HONOLULU – Deployment of a parent in Afghanistan or Iraq increases the risk of a child’s hospitalization for mental health problems by about 10%, compared with other children in military families, according to a study from the Uniformed Services University of the Health Sciences in Bethesda, Md.
"The longer you are deployed, the more chance of a hospitalization for [your] child," said Dr. Jeffrey Millegan, a disaster and preventive psychiatry fellow at the university and a lieutenant commander in the Navy.
Children with past psychiatric problems are at greatest risk, followed by those with civilian mothers who have their own psychiatric issues. "If the civilian mother has more psychiatric problems during the deployment, that leads to worse outcomes in the child," he said at the annual meeting of the American Psychiatric Association.
Pediatricians and primary care providers should keep the findings in mind when dealing with children from military families.

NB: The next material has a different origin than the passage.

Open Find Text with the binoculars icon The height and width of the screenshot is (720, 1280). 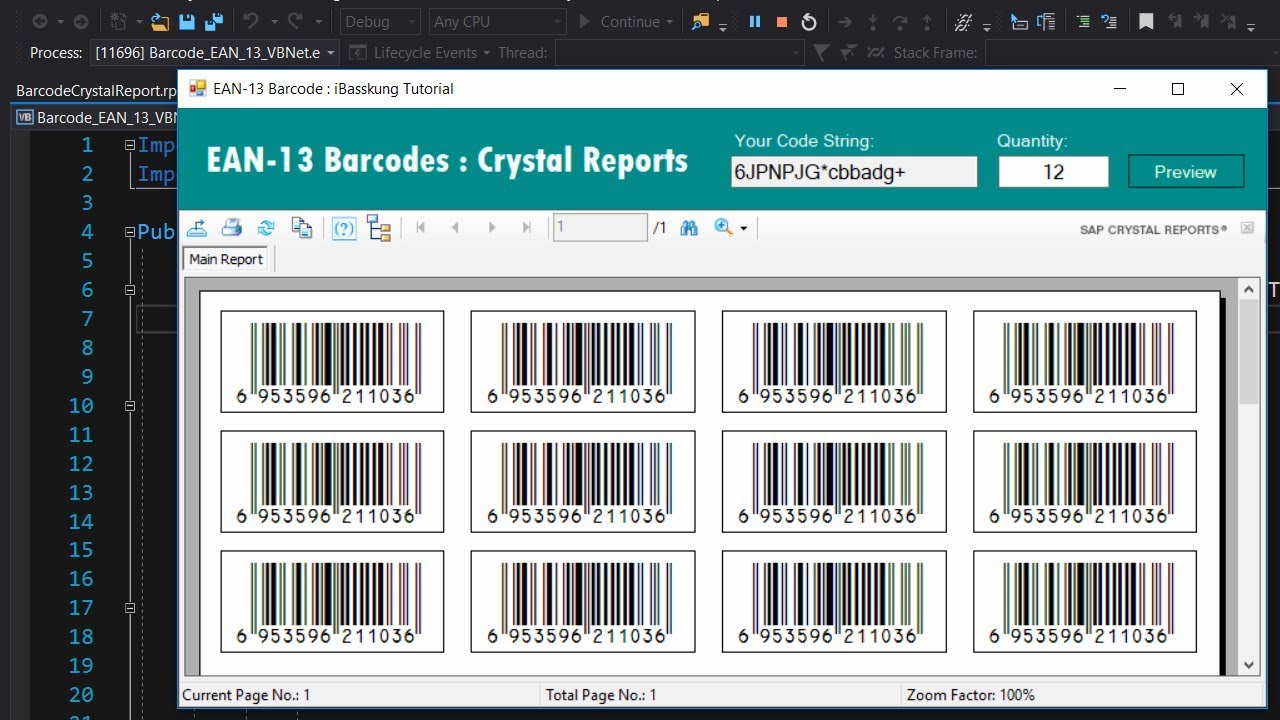(689, 228)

"Be aware of the fact that these kids may be more vulnerable while [a] parent is deployed," Dr. Millegan said. Ask questions during routine visits about how things are going at home and how kids are dealing with having a parent away, he recommends If problems are identified during routine visits, take the kids to outpatient psychiatric care before they turn into issues that require hospitalization, he added.
To arrive at the findings, he and his colleagues linked the medical records of 377,565 children aged 9-17 years to their parents’ service records from fiscal years 2007-2009. In all, 32% of children and adolescents had a parent who deployed to Afghanistan or Iraq. Psychiatric hospitalizations were identified by ICD-9 codes.
The patients’ mean age was 12.5 years; half were boys, and most had married parents. The mean age of the deployed parent was 38 years; more than 90% were fathers away for a median of 11 months.
The adjusted odds ratio for hospitalization of a child with a deployed parent was 1.10, and 1.12 for deployments longer than 6 months, both findings statistically significant. Hospitalizations lasted about a month on average.
Typically, families do poorly at the start of a deployment, get into a groove toward the middle, and face another tough readjustment as the deployment comes to an end, Dr. Millegan said.
It can be especially hard on adolescents already struggling with boundary and transition issues. "Eleven months is a very significant length of time during a period when a lot of big developmental things are going on," he said.
In addition to paying extra attention to children’s psychological states, it’s also important to keep a close eye on family dynamics during deployment. "Be in tune with the mother and other people in the family," he said. "Everybody affects everybody else. They are all intertwined."
Dr. Millegan said he has no disclosures. The study received no outside funding.